ULTIM'ORA

Scuola, i docenti siracusani indisponibili a ricevere il “Bonus” per il merito: “una farsa del MIUR”


scuolaNews Siracusa: cresce l’onda di protesta dei docenti contro il “bonus” per il merito. Si fa riferimento alla legge 107/2015, ai commi 126, 127, 128 dell’unico articolo – la cosiddetta e sedicente Buona Scuola -, il Governo Renzi ha introdotto nelle comunità scolastiche “la valorizzazione del merito delle/dei docenti per l’accesso al fondo”. Per le 8.500 scuole italiane sono stati stanziati complessivamente 200 mln (per la prima parte dell’anno, gennaio-agosto, gli otto dodicesimi: 133,3 mln).

A prescindere dall’ordine di scuola e dal profilo professionale, ma sulla base del numero di insegnanti, alunni e classi di ogni istituto, di fatto il merito di ogni docente è stato valutato dal MIUR ad un valore medio intorno ai 200 euro lordi, quindi circa 140 netti, annui, poco più di 10 al mese.

Da qui la necessità di escamotage per ridurre la platea dei “meritevoli” e rendere così la fetta di torta più, un po’ più, sostanziosa. La soglia massima del 10% di docenti da premiare indicata nella 107 è stata cassata all’ultimo momento per la decisa opposizione manifestata da più parti e ora alcune scuole, la maggioranza, fissano limiti, illegittimi, al 30/40% del corpo docente.
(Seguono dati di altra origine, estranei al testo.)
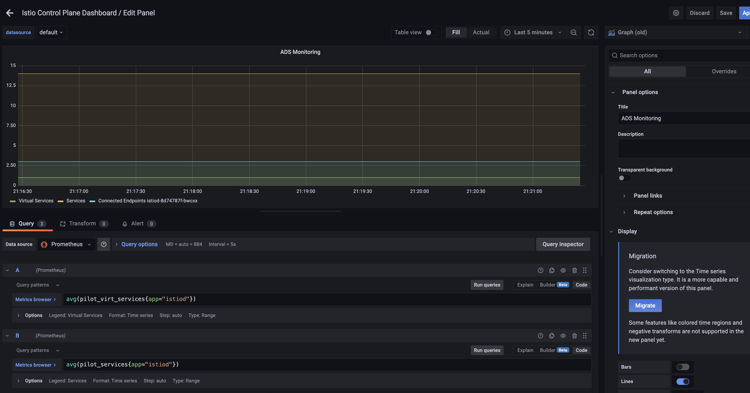Open dashboard settings gear icon
The image size is (750, 393).
coord(676,13)
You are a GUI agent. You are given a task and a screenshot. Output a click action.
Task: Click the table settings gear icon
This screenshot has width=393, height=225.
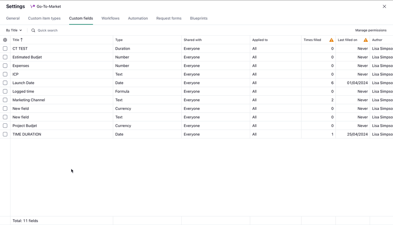5,40
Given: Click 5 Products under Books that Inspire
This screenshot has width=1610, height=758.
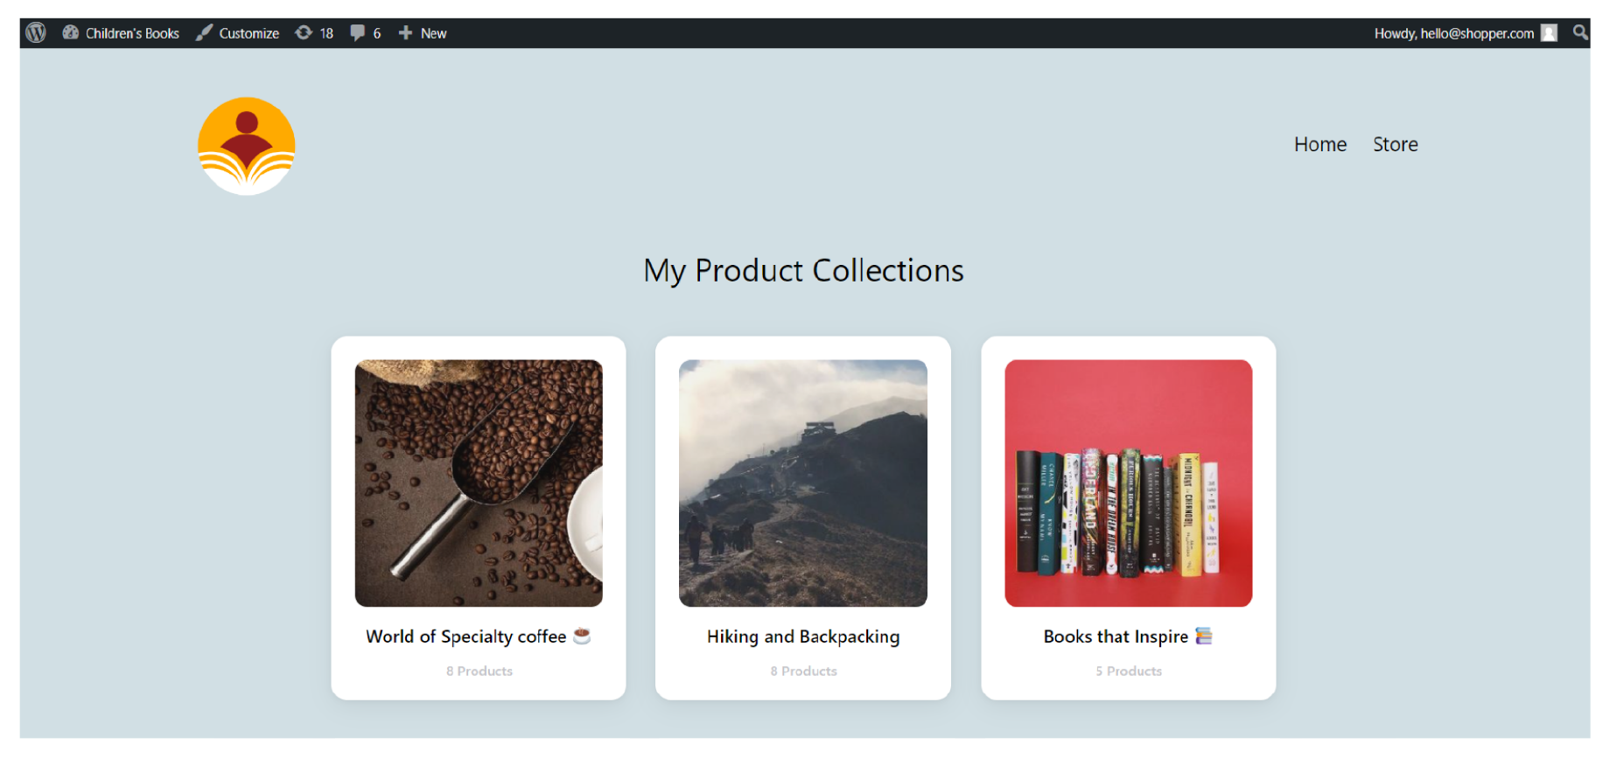Looking at the screenshot, I should tap(1129, 671).
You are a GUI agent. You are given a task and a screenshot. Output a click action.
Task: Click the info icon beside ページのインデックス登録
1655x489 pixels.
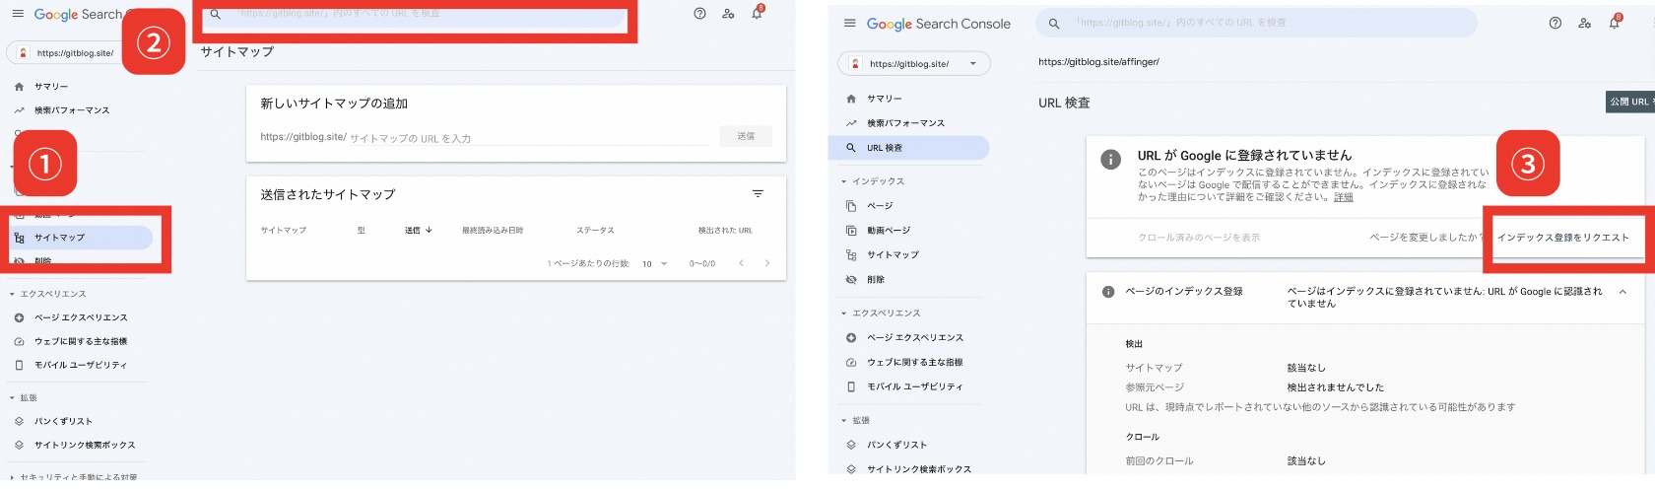pos(1108,292)
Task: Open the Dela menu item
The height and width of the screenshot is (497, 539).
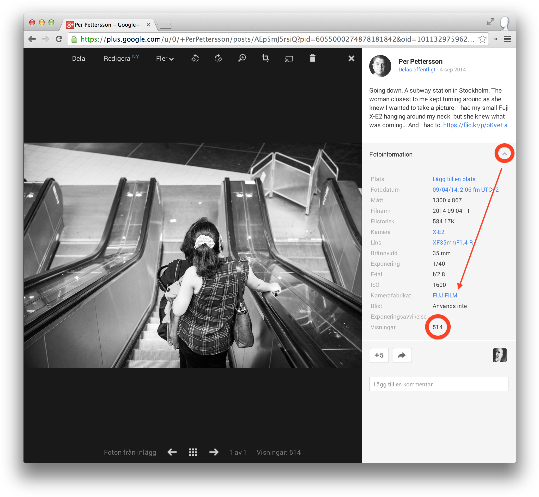Action: (x=78, y=59)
Con un contratto fermo ormai da 7 anni e il riconoscimento di 8 euro lordi mensili di aumento contrattuale, quale risposta alle minacciate sanzioni dell’Unione Europea, il governo Renzi   mortifica ulteriormente  le comunità scolastiche proponendo un’idea di scuola aziendalistica e fortemente gerarchica, in cui il lavoro nero, lo straordinario non riconosciuto come tale, viene di fatto istituzionalizzato.

Al Dirigente Scolastico, prima considerato un primus inter pares e garante della collaborazione e armonia di tutti i lavoratori della scuola, con sempre maggiore pressione, si impone un modello prefettizio cui adeguarsi, che ha il sapore di tempi ormai passati. La farsa di un comitato di valutazione che, nelle intenzioni del “legislatore”, elaborerebbe criteri oggettivi e tali da realmente “valorizzare il merito”, non sana la discrezionalità del capo d’Istituto al quale questa legge già conferisce un potere che non ha nulla a che vedere con i principi di democrazia del nostro ordinamento e di salvaguardia delle professionalità dei lavoratori.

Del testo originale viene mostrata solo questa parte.